Eight or 10 minutes later, traffic permitting, you are in Pasadena proper, a world away from Los Angeles and the Westside and East L.A. "Some people swear by Malibu," says one longtime Pasadena resident, "and probably the air is cleaner, but it's just Coast Highway with little developments spotted along. And if you only look straight up in Pasadena, then the smog never bothers you." The smog is no doubt the city's worst rap, a longstanding trouble that is largely the result of those tremendous, obstinate mountains. The city's name is also firmly linked to "Rose Bowl" and "Rose Parade." But at the heart of Pasadena proper are universities, museums and libraries, architecture, gardens and trees. The smog is a drifter, shapeless, a visitor who entered without knocking.

Pasadena is a proper town: tree-lined streets and California bungalows, the comfortable Mission Revival-style Playhouse (the official state theater) and the grander Spanish and Italian Renaissance architecture of City Hall, the Public Library and Civic Auditorium. The cool logic of all of these becomes apparent on a hot day--of which there are many.

On a late spring afternoon, for example, the lacy arch of the camphor trees lining Madison Avenue between Glenarm and Fillmore sheltered the sidewalks and lawns, holding off the heat, the shade complete but not as dense and compact as that cast by the magnolias farther up the street. The bark of the camphor is a pleasant, whitish gray, interrupted by bits of beige, with deep vertical troughs every inch or so; the short, solid base spreads into numerous secondary trunks that rise upward and outward, sometimes taking a quirky horizontal turn; the leaves are a light, bright, fresh green. The camphor's spread is broad enough that the leaves of trees on opposite sides of even the widest residential streets will meet midway. "It's a great tree for Pasadena," claims a prejudiced homeowner who has planted two in his own yard.

Pasadena has the largest concentration anywhere of homes designed and built by early 20th-Century architects Charles Sumner Greene and Henry Mather Greene.
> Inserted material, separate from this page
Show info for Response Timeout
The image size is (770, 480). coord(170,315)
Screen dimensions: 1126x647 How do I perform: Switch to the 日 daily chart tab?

One of the finest, the Gamble House, is owned jointly by the city and USC, but the rest are mostly private residences. Simple pairs of clinker-brick pillars mark driveway entrances. Retaining walls fashioned from rough boulders and brick edge carefully maintained lawns. Showy displays of wealth and social standing are un-Pasadenan.

"Nobody is trying to be ostentatious," says an architect-resident. "A lot of people try to downplay their position."

And, though the meticulous grace of the work of the brothers Greene--the polished woods, the Oriental influence, the Tiffany lamp fixtures, the sleeping porches, the exquisite joinery, the sinuous designs in reddish, blackish clinker bricks, the angled downspouts that weather blue- green--was, at its most elaborate, affordable only to moneyed clients, the smallest cottage has its pillars of stone, its glass-and-wood door. There's a boulder retaining wall, with a bench for resting built into it, in front of a few undistinguished bungalows on Alpine. The dark, cool interior of a bungalow, large or small, like the elegant camphors, will shelter any who enter from the glare of the sun.